### Task directions
Copy out every line of the data below word for word, omitting the pictures.

☆ ☆ ☆ ☆ ☆

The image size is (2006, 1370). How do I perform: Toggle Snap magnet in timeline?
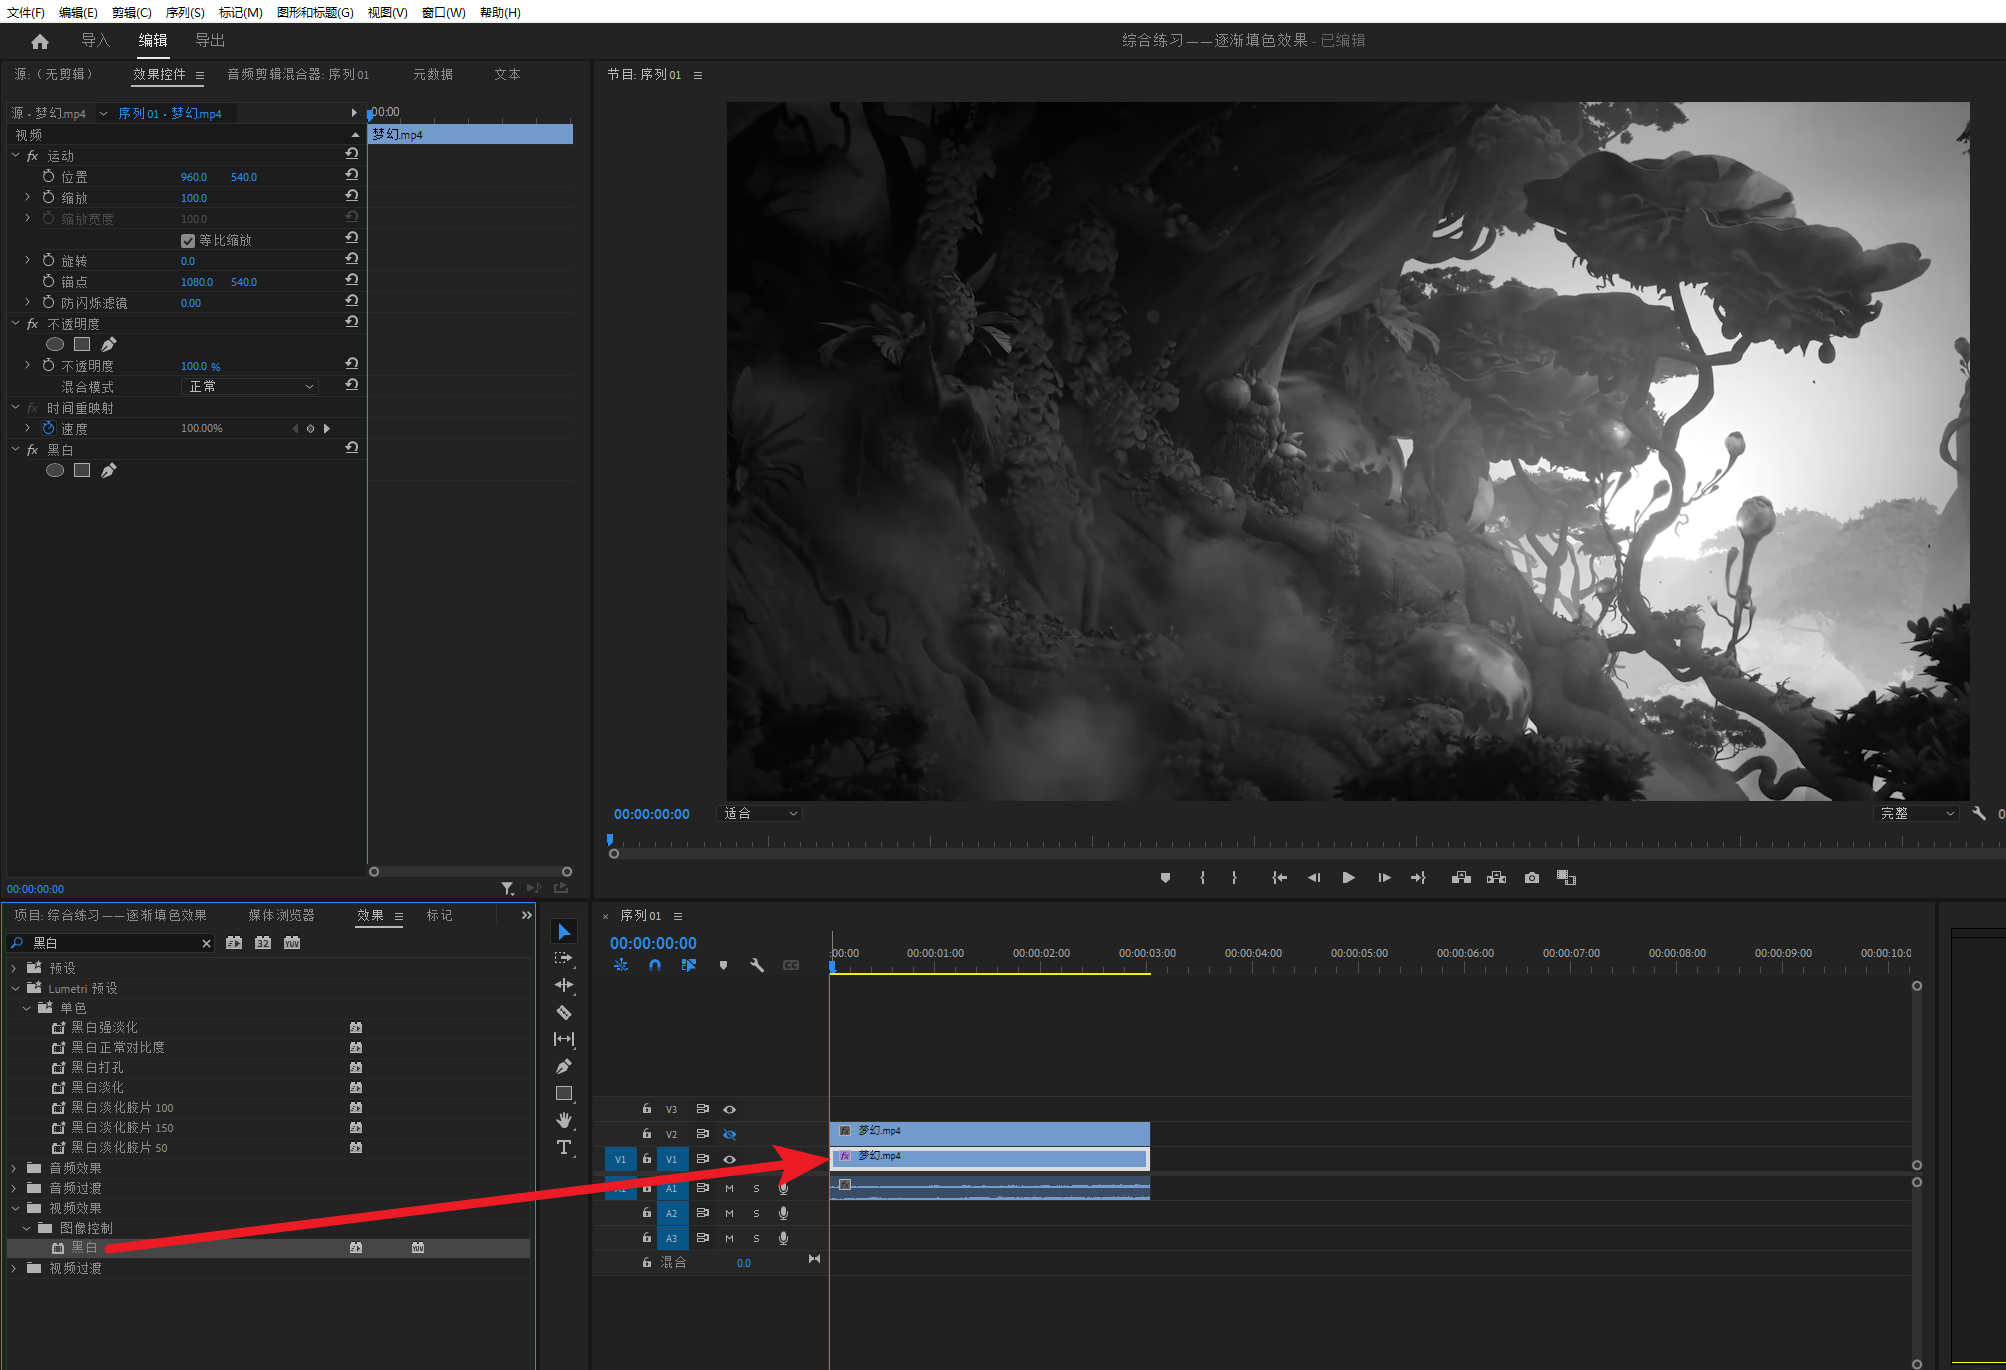pos(654,965)
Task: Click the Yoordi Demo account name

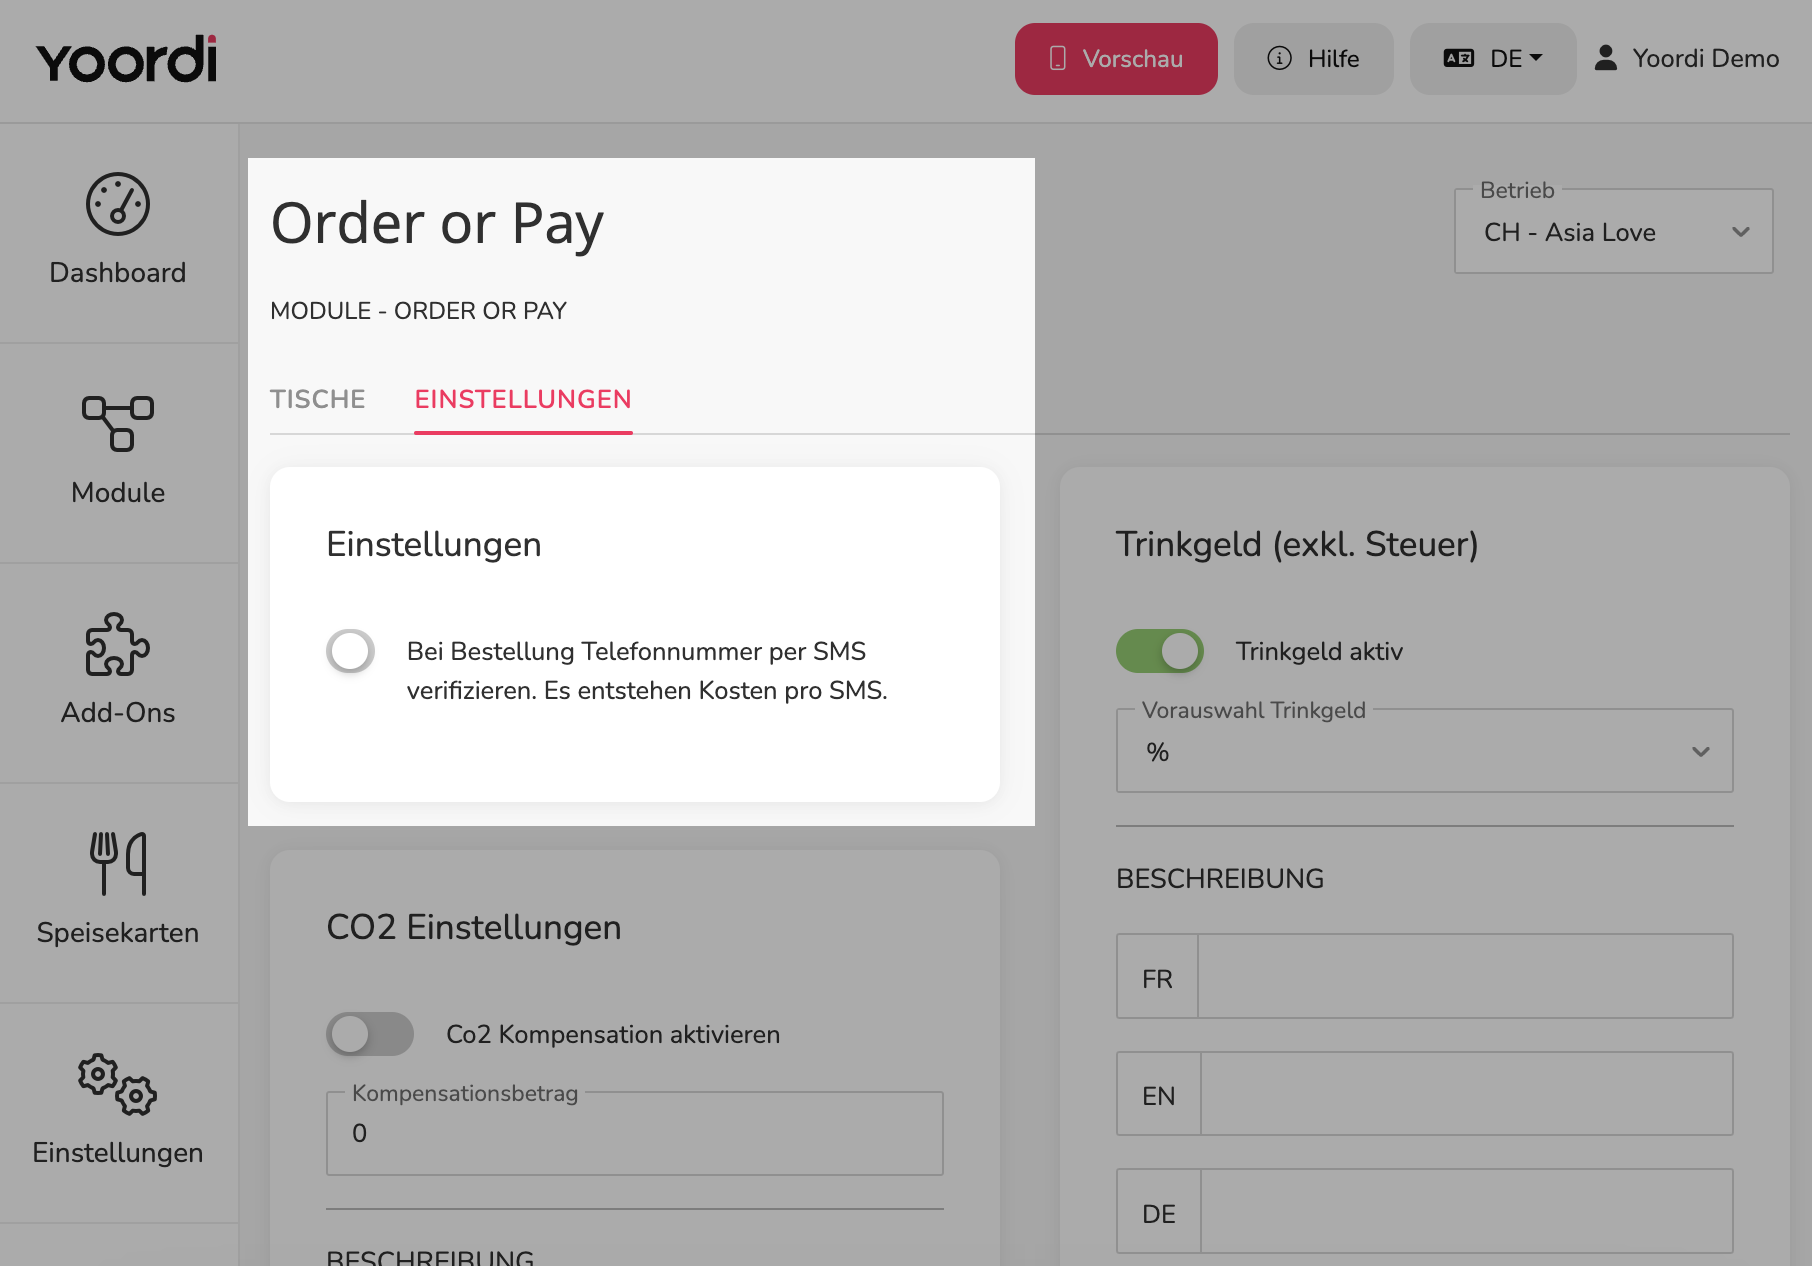Action: tap(1706, 58)
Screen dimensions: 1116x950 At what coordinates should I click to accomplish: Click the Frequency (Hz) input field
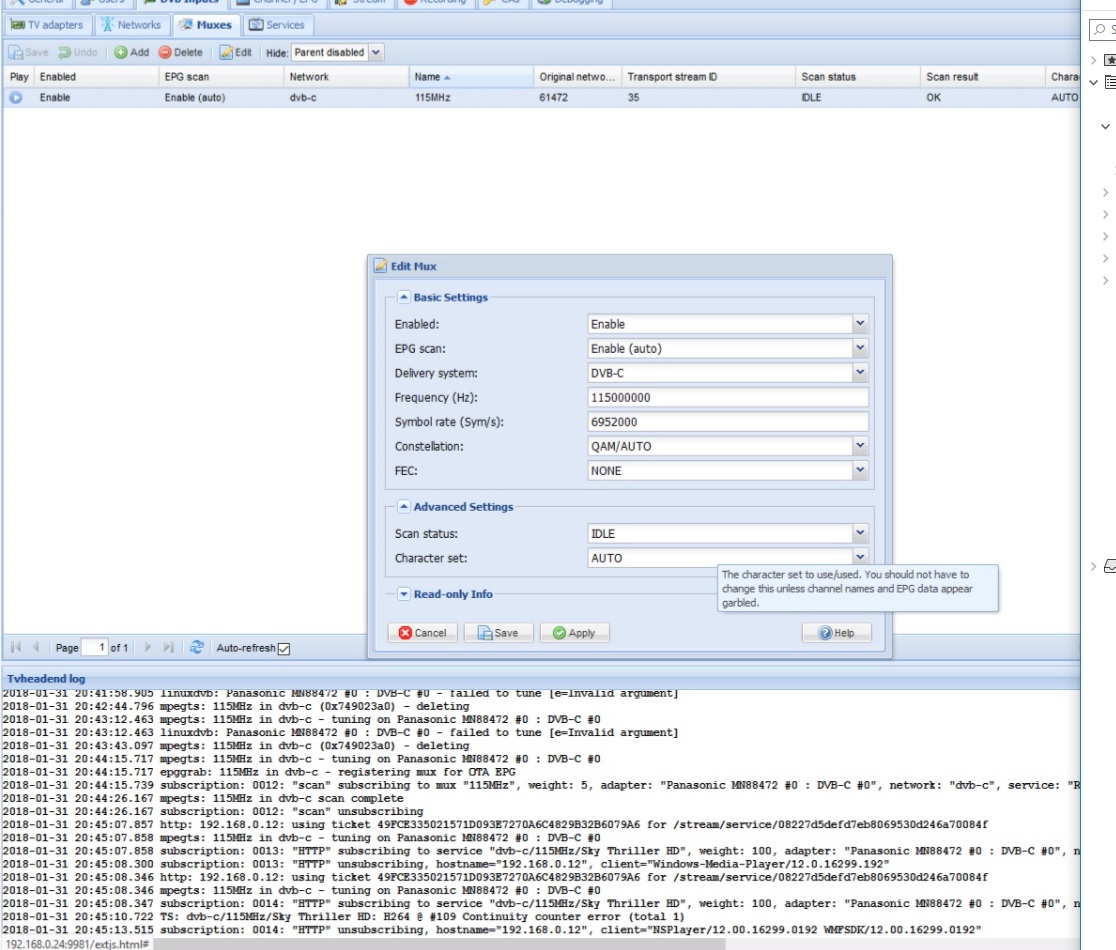(727, 397)
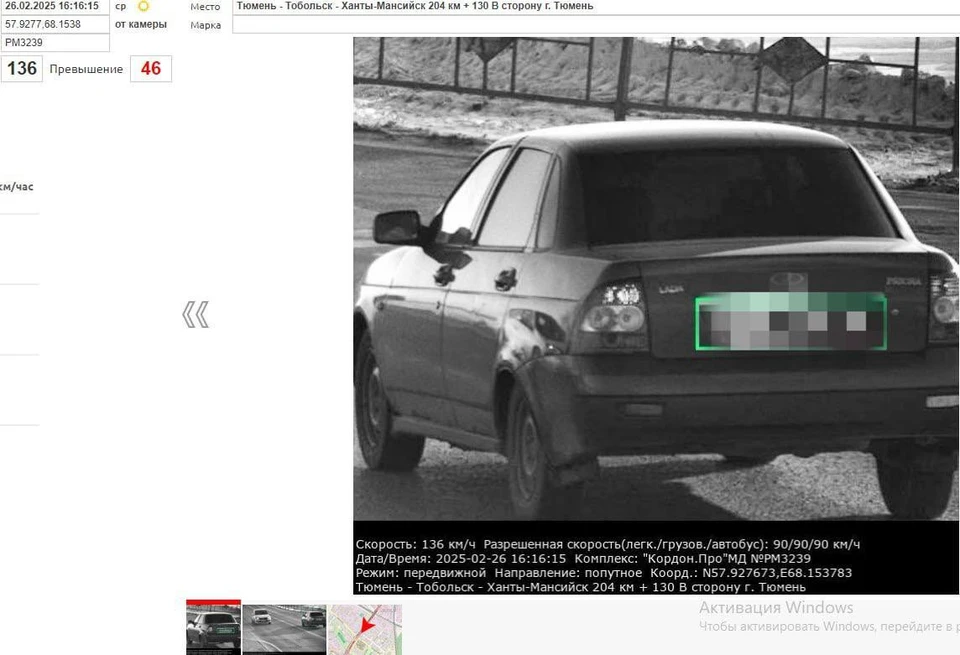Image resolution: width=960 pixels, height=655 pixels.
Task: Select the rear car photo thumbnail
Action: pyautogui.click(x=213, y=629)
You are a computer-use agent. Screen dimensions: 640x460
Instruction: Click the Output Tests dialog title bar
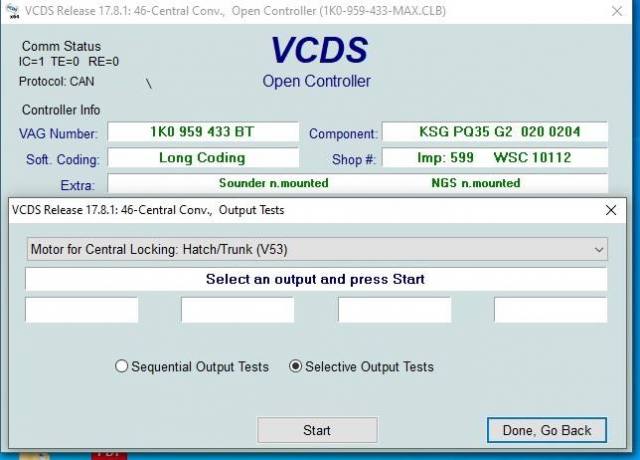(300, 210)
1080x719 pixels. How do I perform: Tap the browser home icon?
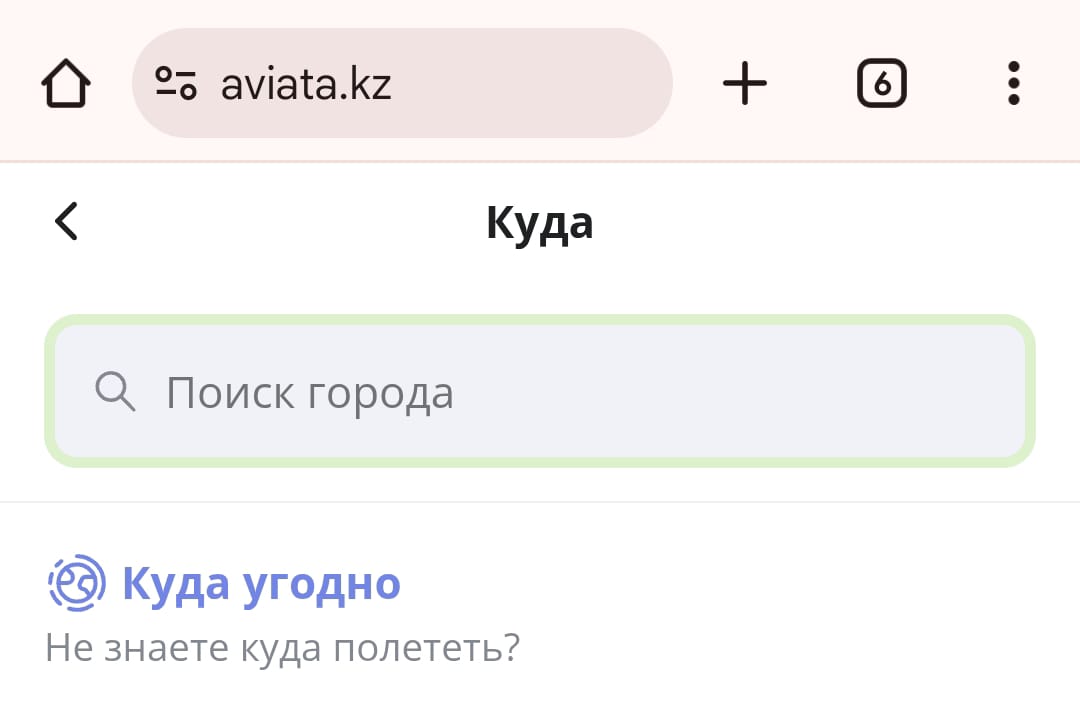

☆ ☆ ☆ ☆ ☆

### Problem solution
The image size is (2006, 1370). How do I perform: Toggle Snap magnet in timeline?
pos(654,965)
Task: Click the Yoordi Demo account name

Action: tap(1706, 58)
Screen dimensions: 1116x950 At what coordinates should I click to accomplish: Click the Frequency (Hz) input field
(727, 397)
Image resolution: width=960 pixels, height=655 pixels.
Task: Select the rear car photo thumbnail
Action: pyautogui.click(x=213, y=629)
You are a computer-use agent. Screen dimensions: 640x460
Instruction: Click the Output Tests dialog title bar
(300, 210)
1080x719 pixels. How do I perform: Tap the browser home icon?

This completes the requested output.